Lying to People on the Internet

Lily Grodzins, Games & Humor Editor

I have a confession to make. This isn’t easy for me to say, but I am putting this out there in hopes that my story will inspire others to seek help and get clean.

I suppose we should begin at the beginning—my addiction to lying on the internet all started back in 2016, when me and my friends would reply to celebrities’ tweets claiming they were part of the Illuminati. This may seem crazy to you now, but it was all the rage back in the day. Youtube channels like Top Ten and WatchMojo would glamorize lying on the internet, pretending it was the chic-er, safer alternative to lying in person. See, outside of the internet I’m as truthful as they come: if a pair of jeans make your behind look flat or your baby is ugly, trust, I’ll let you know. I guess I just viewed this as an outlet for all of my repressed deception. 

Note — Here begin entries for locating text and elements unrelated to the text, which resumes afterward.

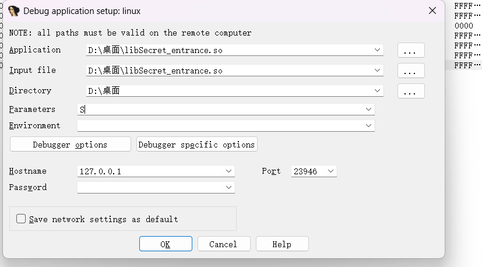This screenshot has width=482, height=267.
Task: Close the Debug application setup dialog
Action: (432, 10)
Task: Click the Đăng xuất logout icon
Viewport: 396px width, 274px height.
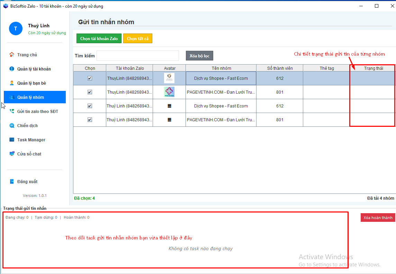Action: coord(12,181)
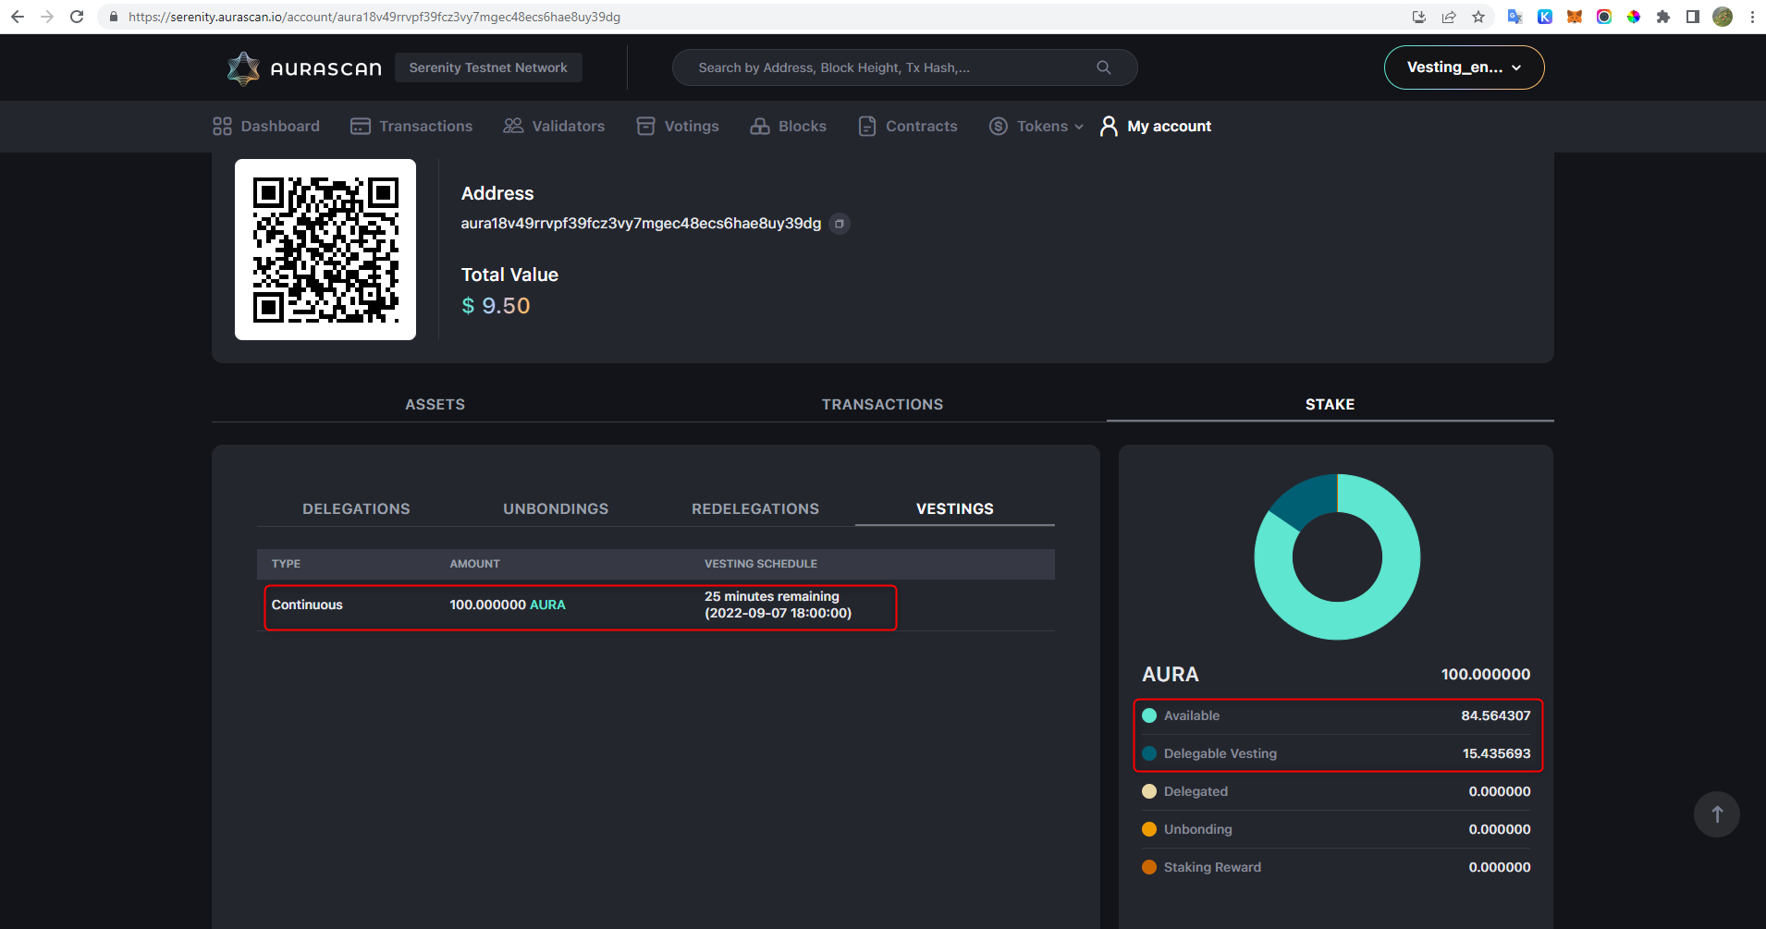Switch to the DELEGATIONS tab
The image size is (1766, 929).
coord(356,508)
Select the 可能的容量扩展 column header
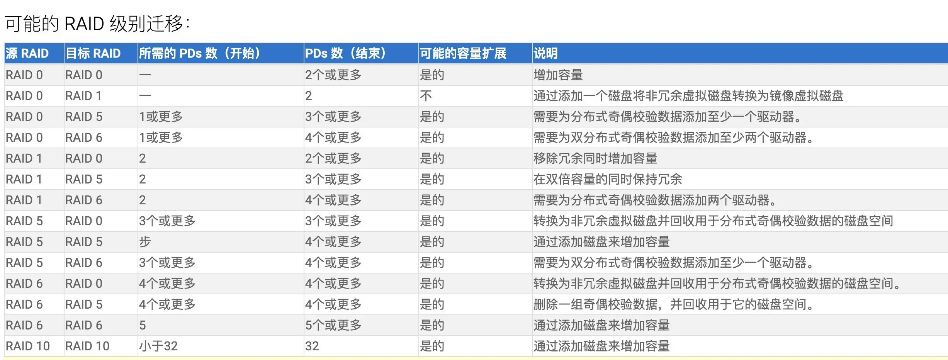This screenshot has height=360, width=948. tap(463, 53)

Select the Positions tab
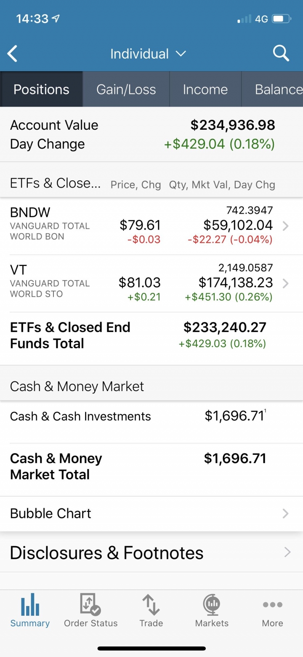pyautogui.click(x=41, y=89)
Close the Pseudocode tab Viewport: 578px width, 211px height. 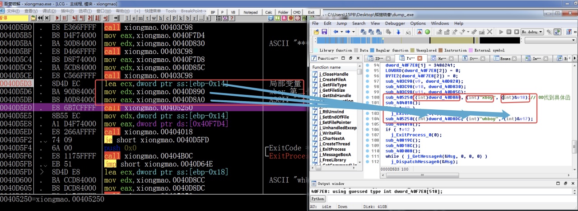point(420,58)

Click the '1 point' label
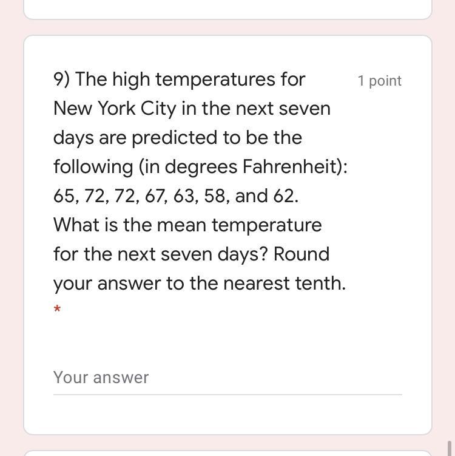379,81
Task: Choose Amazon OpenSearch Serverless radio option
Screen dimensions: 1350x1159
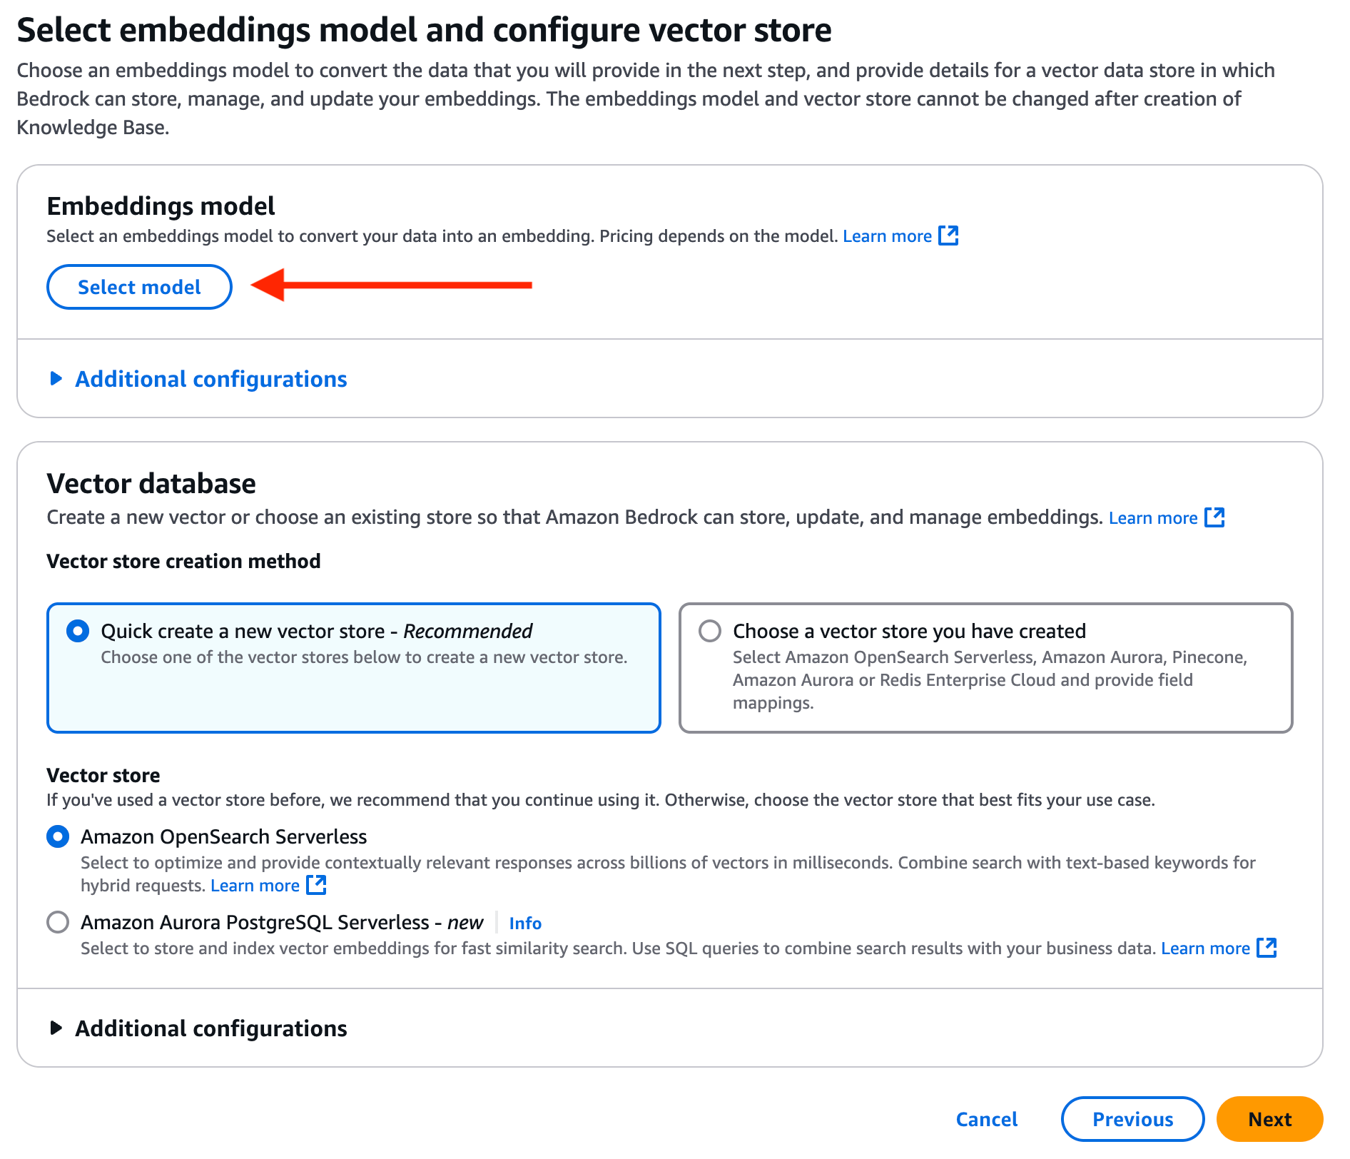Action: [58, 836]
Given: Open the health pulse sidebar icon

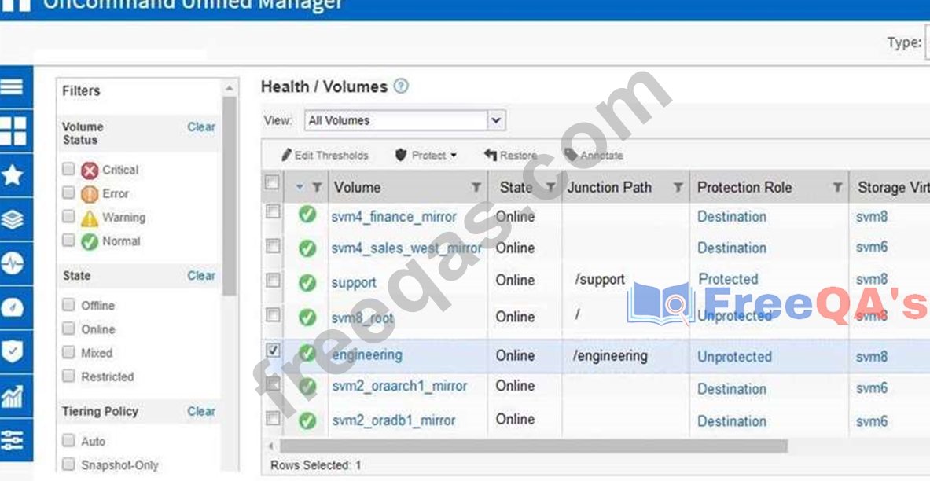Looking at the screenshot, I should 13,264.

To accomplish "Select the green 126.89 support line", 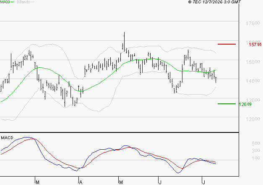I will 227,104.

The craziest thing is, I didn’t even want their money—it was the thrill I was after.

At one particular low, I edited the Wikipedia page of every single species of spider to say that the average American swallows 8-10 of them in their sleep. And people believed it! There was even a time that I messaged old people on facebook telling them I was Queen Elizabeth and demanding their credit card information. The craziest thing is, I didn’t even want their money—it was the thrill I was after. 

I’m thankful to say that I’m recovering, though I know now is a hard time for many addicts. With the new Twitter updates making it so easy to impersonate people, I see so many stumbling. And I understand—sometimes my fingers just itch to pay Elon Musk $8 and tell people Michael Jackson’s still alive, and that he’s responsible for vaccines and January 6th. But now I’m able to take a deep breath and step away from the computer. And that’s progress.